Document extract:
'''
Consider: The National Hockey League’s Las Vegas Golden Knights won their first Stanley Cup championship — just six years into their existence, the fastest a new franchise has ever won an NHL title — while several hours drive north, in Carson City, Nevada, lawmakers were rapidly advancing a plan to spend $600 million in public money on a new Las Vegas stadium for the moribund Oakland Athletics of Major League Baseball. At the same time, fans in Oakland were protesting the likely departure of their team, asking the owner to sell rather than move the franchise, while their last-place A’s topped the league-leading Tampa Bay Rays.
The ultimate win for some fans, a win and yet a likely loss for others, and the ultimate loss for the taxpaying public, all in one night.
The Golden Knights are everything right about the sports world: Hoisting a trophy on their home ice on the Vegas Strip after defeating the Florida Panthers, this is a team whose first game took place just days after one of the city’s darkest hours — the 2017 mass shooting at Mandalay Bay — and whose inaugural season ended agonizingly shy of the perfect Cinderella story, as the expansion franchise lost in the Stanley Cup final.
'''
Goal:
Answer these questions from the passage on Las Vegas sports:
(a) How many years into their existence did the Golden Knights win their first Stanley Cup?
(b) How much public money were Nevada lawmakers planning to spend on a new Las Vegas stadium?
(c) Which team did the Golden Knights defeat before hoisting the trophy on their home ice?

Recorded information:
'''
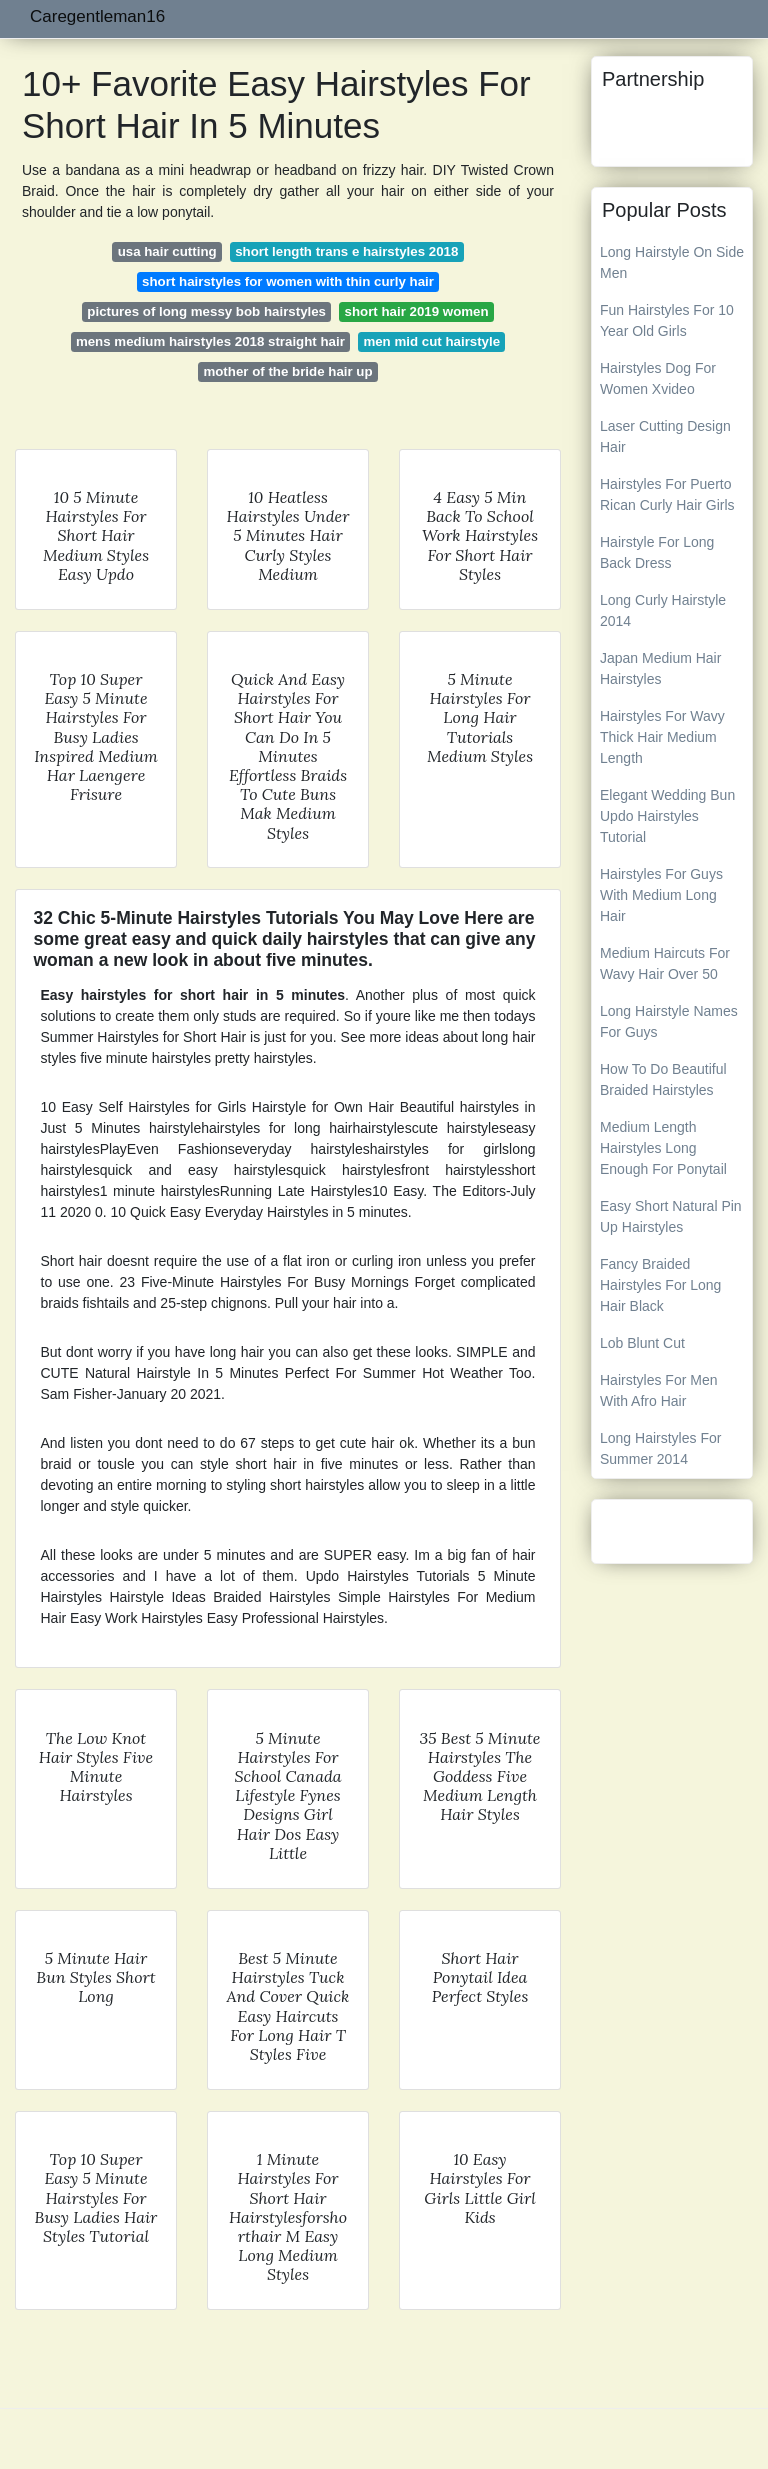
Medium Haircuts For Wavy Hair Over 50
'''
Task output:
(a) Six years.
(b) $600 million.
(c) The Florida Panthers.